It’s hard to imagine that a European city could want for outside-the-box creativity in the field of design. But when that city had long been set behind the Iron Curtain, as Warsaw was, then outside-the-box thinking was more likely out of the question. Enter Magdalena Ponagajbo and Michał Pawlik, who founded the internationally renowned, award-winning Mamastudio—a trendsetter in graphic design that turned the old-school tradition of Warsaw on its head. With the studio quickly getting work, the duo brought on Piotr Ręczajski to do brand strategy, positioning, and marketing—what he calls “the boring but important stuff!”
Following a decade-plus of great success, a new challenge beckoned. Their bold move into hospitality not only allows Mamastudio to design for itself, but through Autor Rooms it celebrates the work of fellow creatives across the country.
Piotr Ręczajski: We were the worst clients you can imagine!
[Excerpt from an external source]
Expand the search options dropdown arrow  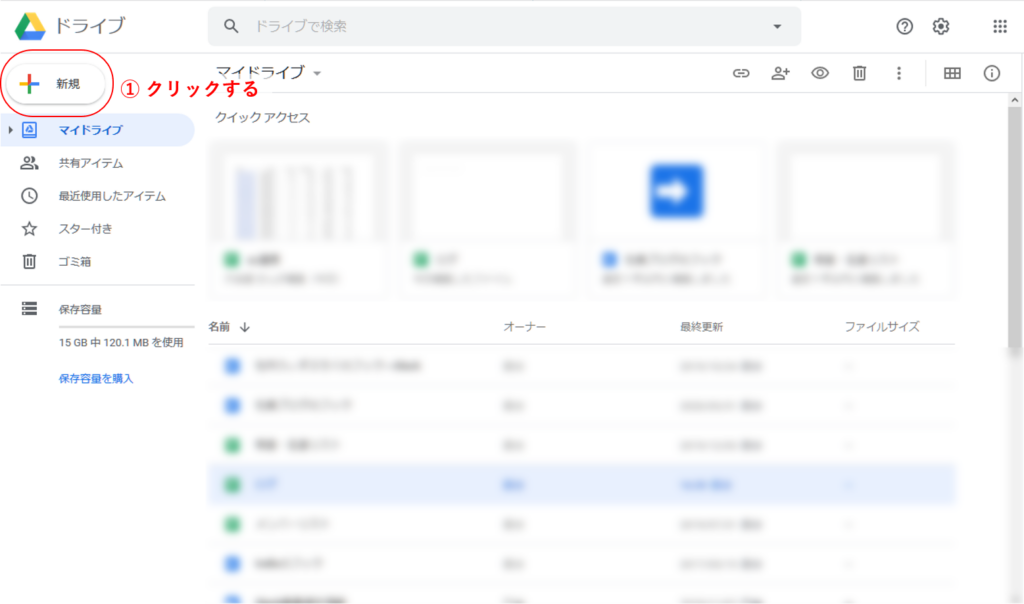point(778,26)
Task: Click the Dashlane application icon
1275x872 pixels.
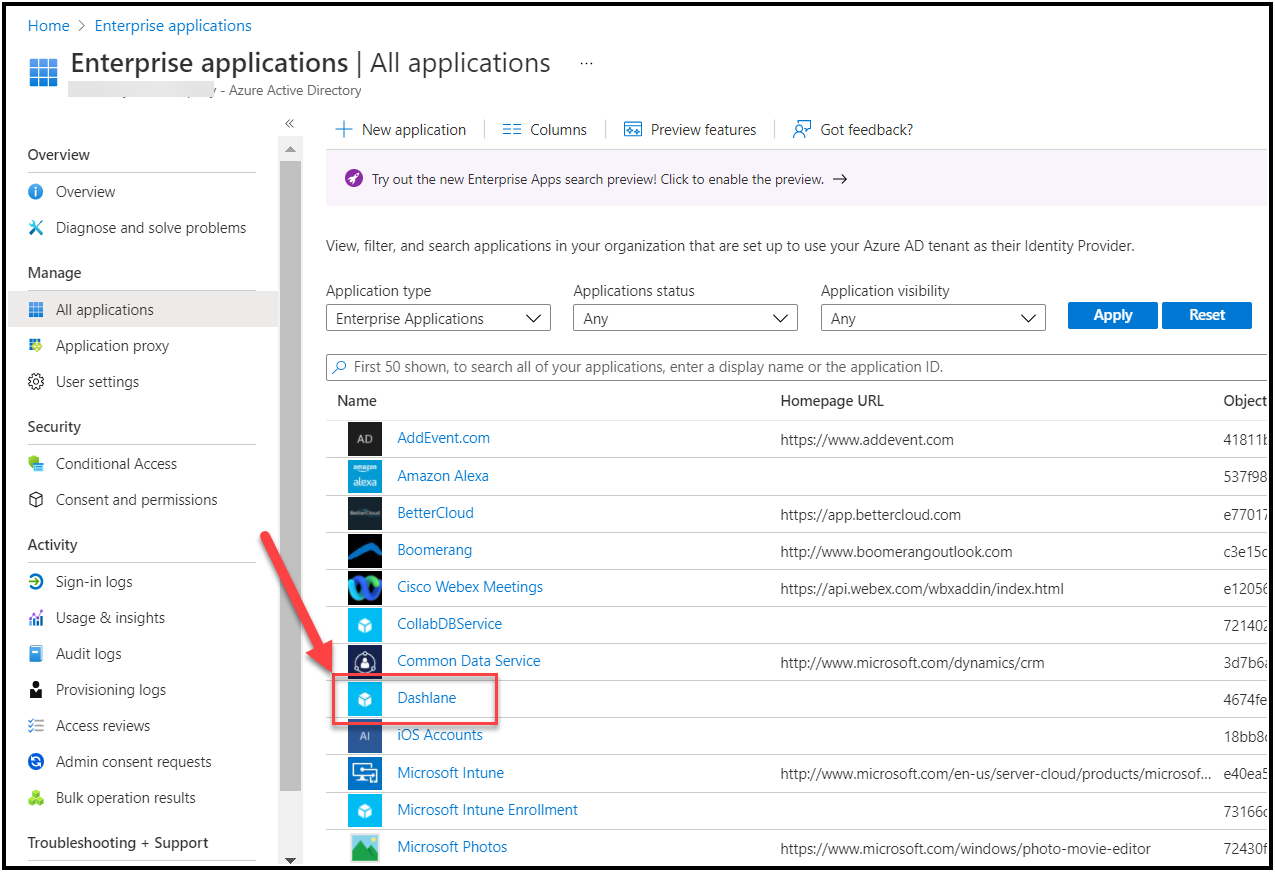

Demanding, picky, relentless. It’s much easier to design for someone other than for yourself.
Magdalena Ponagajbo: Yes, we were a very difficult client to please! [she laughs]. But in truth Autor Rooms was also a great opportunity for fun. Most of the time we work with corporate clients, so we are limited in our playfulness. This time we could create the look, the atmosphere, the brand that we wanted. Plus, our artist friends loved working on the hotel because we gave them great freedom. They were involved in the creative process, and not just handed a mood board and told, “Do this!”
Michał Pawlik: Actually, the biggest challenge wasn’t our own many demands, it was time! We also had our regular clients and to juggle our business activities. The hotel took three years to develop. We had to keep convincing ourselves that it would work. And now there is no place like it in Warsaw.
Pawlik: The entire hotel is filled with Polish art, crafts, and design. We have the new creations, of course. But it was a challenge for us to find pieces of design from before the war and from the 1960s. We researched and researched, but during Communist rule, Poland didn’t produce that much. We had like three kinds of chairs! There was no modern way of thinking. But you could find really beautiful pieces if you looked hard. And we did. We collected them and combined them with new stuff by Polish designers we love. Everything in the hotel is Polish! As designers, it’s kind of like a dream house for us. It shows the history of Polish and Warsaw design.
Ponagajbo: Our guests come from all over: New York, London, Italy. They have seen the best design that the world has to offer. So how can you impress these people? We felt we could do that by offering a design experience that is unique to Warsaw, one they can’t have elsewhere. Thus, the hotel needed to be something Polish, something local. Everyone knows Danish design, even people who haven’t been to Denmark. But people come to Poland today and they still have no idea what to expect, other than perhaps a rustic, village kind of feel. We wanted to prove that Poland has much more to offer, that you can find contemporary, through-provoking, and wholly unique work here.
Ręczajski: At the heart of all this is the fact that we believe people are expecting truth in a hospitality concept. They want to know that there are real people behind the hotel who they can identify with, talk to, and most importantly, who can connect them to the city. Above all, I think people want the hotel to bring them closer to the local experience. At Autor Rooms they get honesty, truth, and the rhythm of the city.
Ponagajbo: Exactly. In fact, Mamastudio is in the same building as the hotel, so if our guests are interested, they can come see our studio, how we work and create. I think that’s a really unique experience, especially for those in creative fields themselves.
Ponagajbo: I like to travel, but in a slow style with my husband and two sons. We have a camper van. I just feel best when there is this a small space that’s filled with my most important things and people.
Pawlik: Well, it may sound odd, but I am a big collector of those laminated instruction pamphlets you find on planes. I have hundreds of them in different languages from all over the world! If you think about it from a graphic designer’s perspective, it’s an interesting challenge to explain all the dangers and warnings of air travel to customers. Each airline does this its own way. And some of those ways are quite beautiful.
Ręczajski: Michal’s collection is weird! It’s huge. Me? I don’t collect. Actually, collecting makes me unhappy. I don’t like to be overwhelmed by things. I like to get rid of stuff! That works much better for me. I used to travel to a lot of cities. I still like to travel, but now I prefer going up the mountains, lakes, sleeping in the woods. Nature is an important part of my life today.